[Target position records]
╔══

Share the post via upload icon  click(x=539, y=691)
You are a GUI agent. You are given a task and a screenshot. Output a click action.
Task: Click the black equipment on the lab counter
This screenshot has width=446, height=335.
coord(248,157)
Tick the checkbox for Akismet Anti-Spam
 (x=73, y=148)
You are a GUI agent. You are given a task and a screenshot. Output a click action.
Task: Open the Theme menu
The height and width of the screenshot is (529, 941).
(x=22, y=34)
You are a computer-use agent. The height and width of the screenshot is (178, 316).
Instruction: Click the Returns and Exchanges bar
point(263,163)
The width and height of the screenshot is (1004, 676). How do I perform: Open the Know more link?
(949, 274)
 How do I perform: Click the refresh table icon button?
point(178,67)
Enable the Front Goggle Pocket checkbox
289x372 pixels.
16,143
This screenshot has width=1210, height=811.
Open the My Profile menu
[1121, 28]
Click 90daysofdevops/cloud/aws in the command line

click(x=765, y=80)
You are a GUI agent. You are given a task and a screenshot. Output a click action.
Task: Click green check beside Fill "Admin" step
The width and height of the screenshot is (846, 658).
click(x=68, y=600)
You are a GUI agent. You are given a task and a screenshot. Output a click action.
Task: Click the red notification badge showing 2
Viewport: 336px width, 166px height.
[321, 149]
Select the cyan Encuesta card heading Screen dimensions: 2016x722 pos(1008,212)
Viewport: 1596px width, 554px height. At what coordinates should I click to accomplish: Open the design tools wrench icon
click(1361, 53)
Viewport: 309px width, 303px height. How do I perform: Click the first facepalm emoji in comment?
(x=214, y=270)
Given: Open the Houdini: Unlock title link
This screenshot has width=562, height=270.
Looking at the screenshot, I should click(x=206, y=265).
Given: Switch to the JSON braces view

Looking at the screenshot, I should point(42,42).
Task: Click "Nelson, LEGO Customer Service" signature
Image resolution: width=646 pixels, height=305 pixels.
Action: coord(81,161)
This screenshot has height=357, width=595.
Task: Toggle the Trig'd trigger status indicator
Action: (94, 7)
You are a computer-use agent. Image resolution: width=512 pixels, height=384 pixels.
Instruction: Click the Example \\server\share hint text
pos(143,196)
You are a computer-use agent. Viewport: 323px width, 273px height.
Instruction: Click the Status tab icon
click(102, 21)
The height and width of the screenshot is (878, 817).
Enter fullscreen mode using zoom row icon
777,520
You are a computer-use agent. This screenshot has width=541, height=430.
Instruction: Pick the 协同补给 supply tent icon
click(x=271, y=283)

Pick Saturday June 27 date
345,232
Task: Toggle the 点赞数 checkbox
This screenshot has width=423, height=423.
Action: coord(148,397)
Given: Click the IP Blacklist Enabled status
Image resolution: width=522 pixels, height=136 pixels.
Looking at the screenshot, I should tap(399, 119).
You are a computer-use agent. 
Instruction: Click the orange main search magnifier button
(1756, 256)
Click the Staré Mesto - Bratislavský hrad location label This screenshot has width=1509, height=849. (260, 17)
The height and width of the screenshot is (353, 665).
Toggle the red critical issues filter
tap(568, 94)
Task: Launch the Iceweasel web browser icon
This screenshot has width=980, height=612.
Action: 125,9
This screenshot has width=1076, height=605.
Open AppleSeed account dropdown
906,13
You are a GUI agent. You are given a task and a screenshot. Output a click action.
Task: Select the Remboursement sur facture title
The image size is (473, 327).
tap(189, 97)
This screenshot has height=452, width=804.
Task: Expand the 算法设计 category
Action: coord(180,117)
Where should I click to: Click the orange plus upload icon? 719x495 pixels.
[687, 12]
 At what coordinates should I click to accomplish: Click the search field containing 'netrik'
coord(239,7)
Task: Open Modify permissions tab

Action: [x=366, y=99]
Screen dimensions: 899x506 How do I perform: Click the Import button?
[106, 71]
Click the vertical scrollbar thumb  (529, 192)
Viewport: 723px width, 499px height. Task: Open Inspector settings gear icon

╚══

Output the part of the rows above that opens with the line containing "This screenshot has width=1076, height=605." and closes with the line containing "Action: coord(180,117)", reproducing each line precisely.

Result of the task:
This screenshot has width=1076, height=605.
Open AppleSeed account dropdown
906,13
You are a GUI agent. You are given a task and a screenshot. Output a click action.
Task: Select the Remboursement sur facture title
The image size is (473, 327).
tap(189, 97)
This screenshot has height=452, width=804.
Task: Expand the 算法设计 category
Action: coord(180,117)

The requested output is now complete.